Abstraction of Thought represents a significant conceptual shift in pursuing advanced AI reasoning. By moving beyond purely sequential processing and embracing structured, multi-level abstraction within the reasoning process itself, AoT demonstrates compelling empirical benefits: improved performance on complex tasks, enhanced data efficiency, and a potential framework for more robust handling of context.

More profoundly, AoT forces us to consider the very nature of thinking. The ability to conceptualize, to generalize, to plan at a high level before diving into specifics, is fundamental to human intelligence. Teaching our AI systems to explicitly manage abstraction may not just be a technique for better benchmark scores; it could be a critical step towards creating AI that reasons more deeply, understands more reliably, and collaborates with us more effectively on the complex challenges ahead.
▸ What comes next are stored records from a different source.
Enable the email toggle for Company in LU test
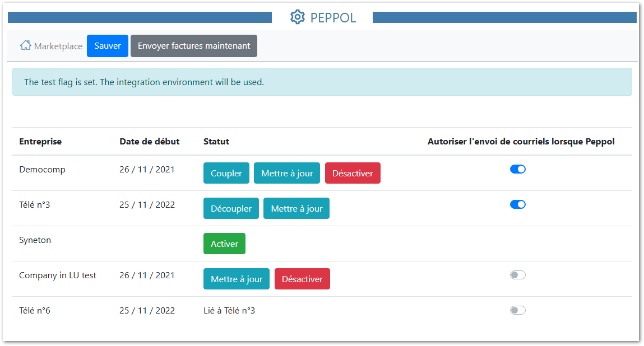This screenshot has height=346, width=644. click(x=517, y=274)
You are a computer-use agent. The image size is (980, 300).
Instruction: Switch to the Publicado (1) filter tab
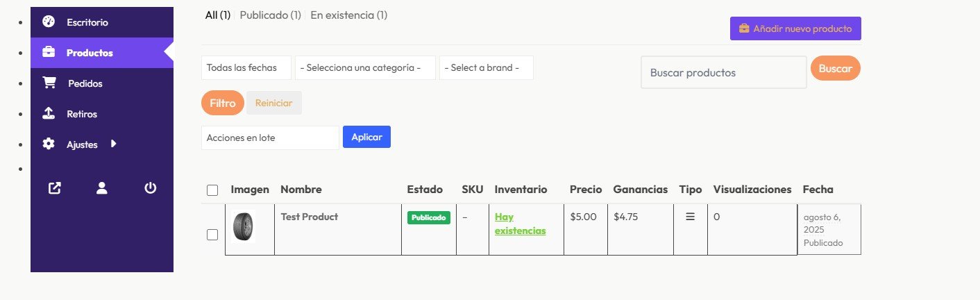(x=270, y=15)
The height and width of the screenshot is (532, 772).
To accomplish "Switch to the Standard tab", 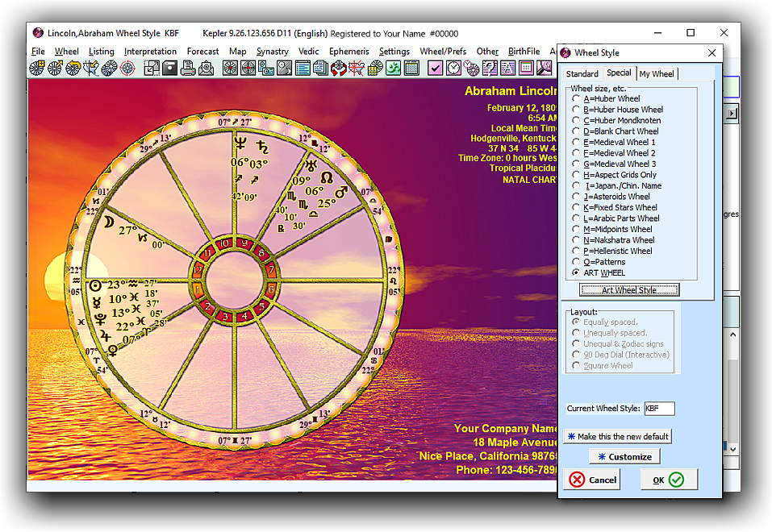I will [582, 74].
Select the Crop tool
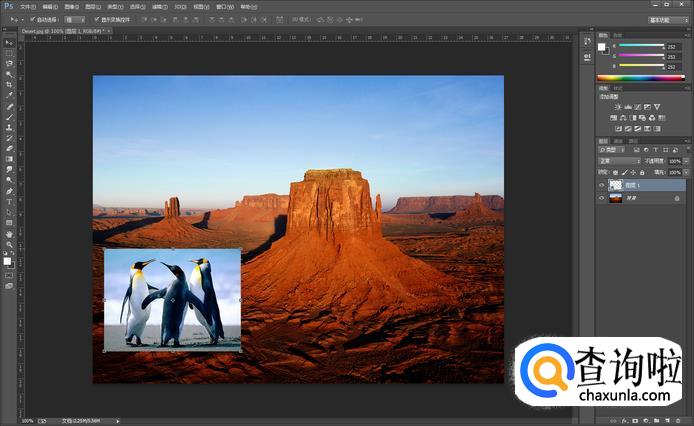694x426 pixels. point(9,85)
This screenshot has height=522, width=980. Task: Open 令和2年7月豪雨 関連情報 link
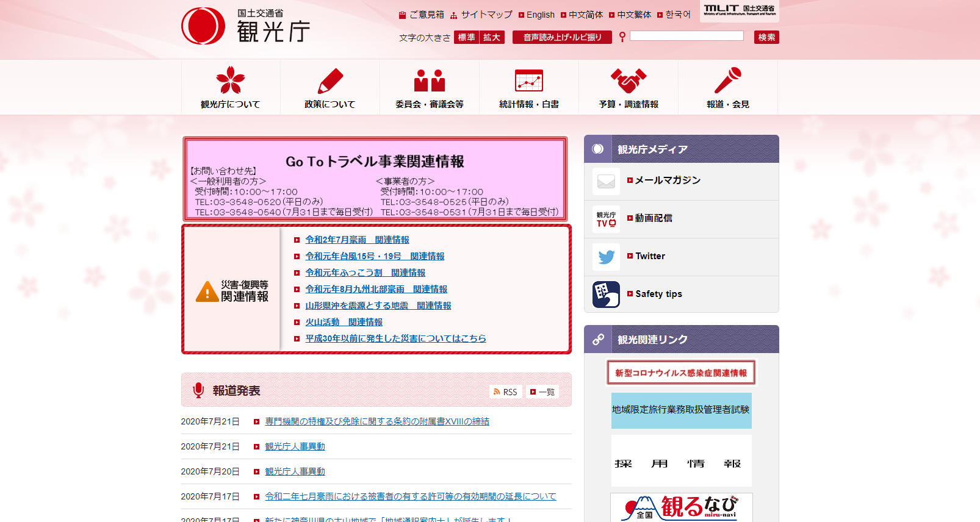tap(357, 240)
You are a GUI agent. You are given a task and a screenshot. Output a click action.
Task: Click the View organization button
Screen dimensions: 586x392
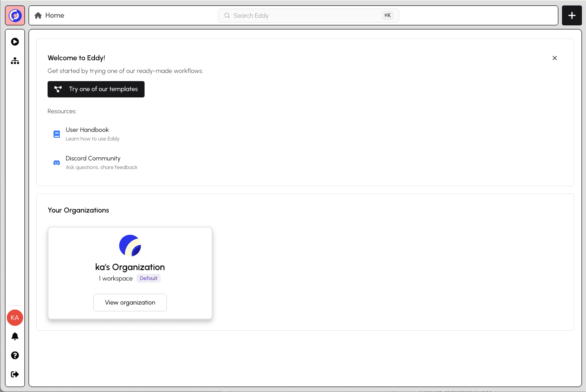click(130, 302)
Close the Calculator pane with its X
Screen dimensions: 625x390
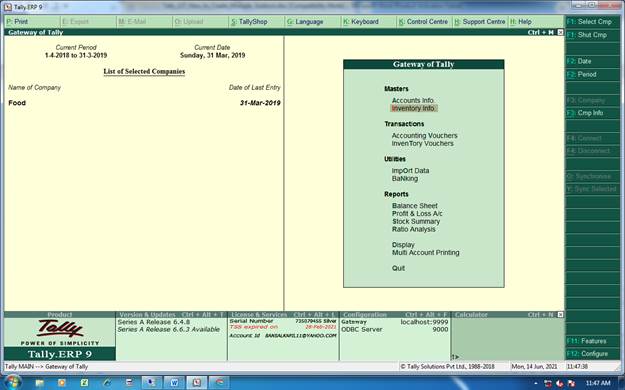pos(560,315)
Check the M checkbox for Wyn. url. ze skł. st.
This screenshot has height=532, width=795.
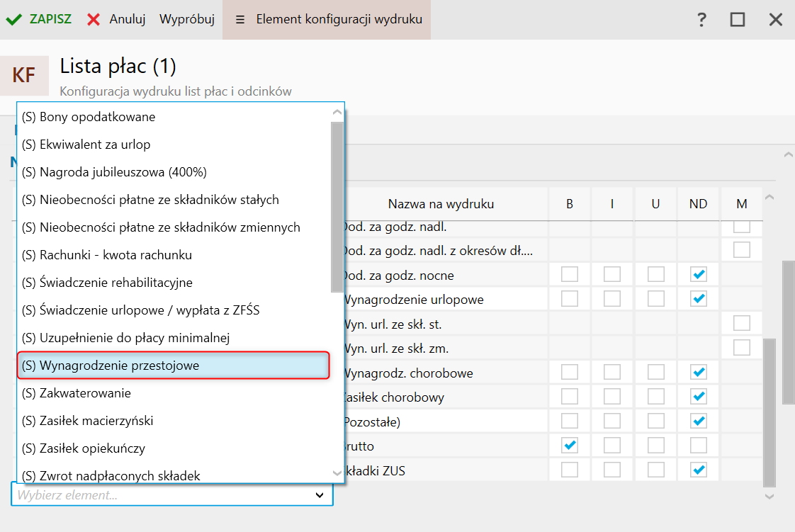[741, 324]
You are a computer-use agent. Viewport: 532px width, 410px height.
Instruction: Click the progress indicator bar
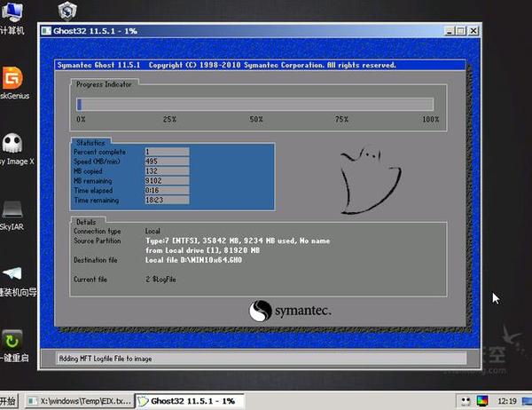point(255,104)
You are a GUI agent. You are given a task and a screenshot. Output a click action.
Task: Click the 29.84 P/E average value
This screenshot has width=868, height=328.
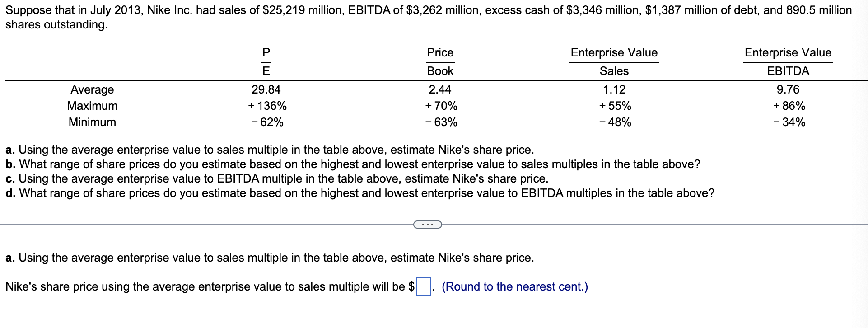[x=267, y=89]

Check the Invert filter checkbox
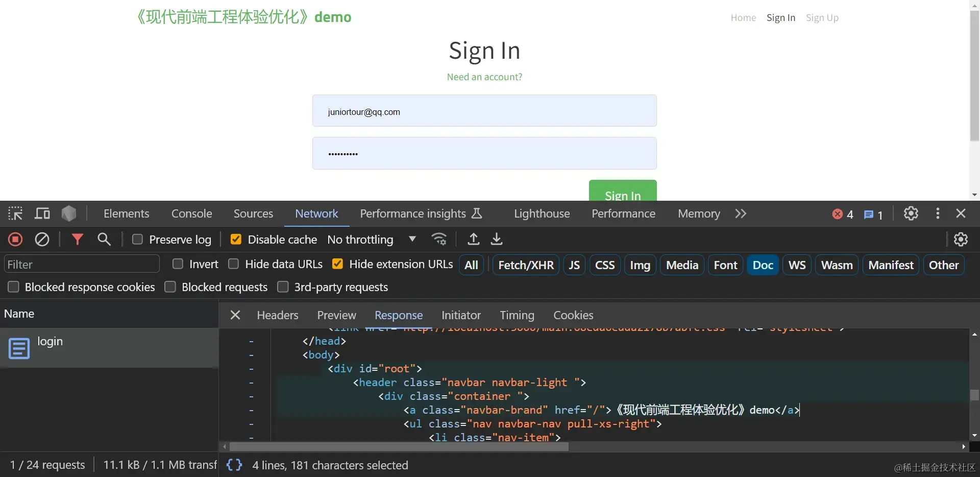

The journey towards truly intelligent machines may depend on our ability to teach them not just what to think, but how to structure their thought, from the abstract heights down to the concrete ground.

References

  • [1] Ruixin Hong, Hongming Zhang, Xiaoman Pan, Dong Yu, Changshui Zhang, Abstraction-of-Thought Makes Language Models Better Reasoners, arXiv:2406.12442 [cs.CL], June 2024.
    • Introduces the AoT framework and demonstrates significant improvements over Chain-of-Thought reasoning on BigBench Hard benchmarks.
  • [2] Lorenza Saitta and Jean-Daniel Zucker, Abstraction In Artificial Intelligence And Complex Systems, Springer, May 2013.
    • Presents the KRA (Knowledge Representation & Abstraction) model, providing a unified framework for understanding abstraction operators in AI.
  • [3] François Chollet, On the Measure of Intelligence, arXiv:1911.01547 [cs.AI], November 2019.
    • Articulates a formal definition of intelligence based on skill-acquisition efficiency and introduces the ARC benchmark for measuring human-like general fluid intelligence.
  • [4] ARC-AGI-2, GitHub Repository, 2025.
    • The second iteration of the Abstraction and Reasoning Corpus, specifically testing test-time reasoning capabilities.
  • [5] Robert Goldstone and Lawrence Barsalou, “Reuniting perception and conception,” Cognition 65 (1998) 231–262.
    • Illustrates ways in which conceptual processing is grounded in perception, relevant to understanding abstraction’s cognitive foundations.
  • [6] Ruocheng Wang, Eric Zelikman, Gabriel Poesia, Yewen Pu, Nick Haber, Noah D. Goodman, Hypothesis Search: Inductive Reasoning with Language Models, arXiv:2309.05660 [cs.LG], May 2024.
    • Proposes generating hypotheses at multiple levels of abstraction to improve inductive reasoning on ARC and similar benchmarks.
  • [7] Allen Newell, The Knowledge Level, Artificial Intelligence 18(1):87-127, 1982.
    • Introduces the Knowledge Level as a distinct computer systems level characterized by knowledge as the medium and the principle of rationality as the law of behavior. This work is foundational for understanding abstraction in AI systems.
  • [8] B. Chandrasekaran, Understanding Control at the Knowledge Level, AAAI Technical Report FS-94-03, 1994.
    • Applies Knowledge Level analysis to control systems, demonstrating how differences in knowledge availability determine solution architectures.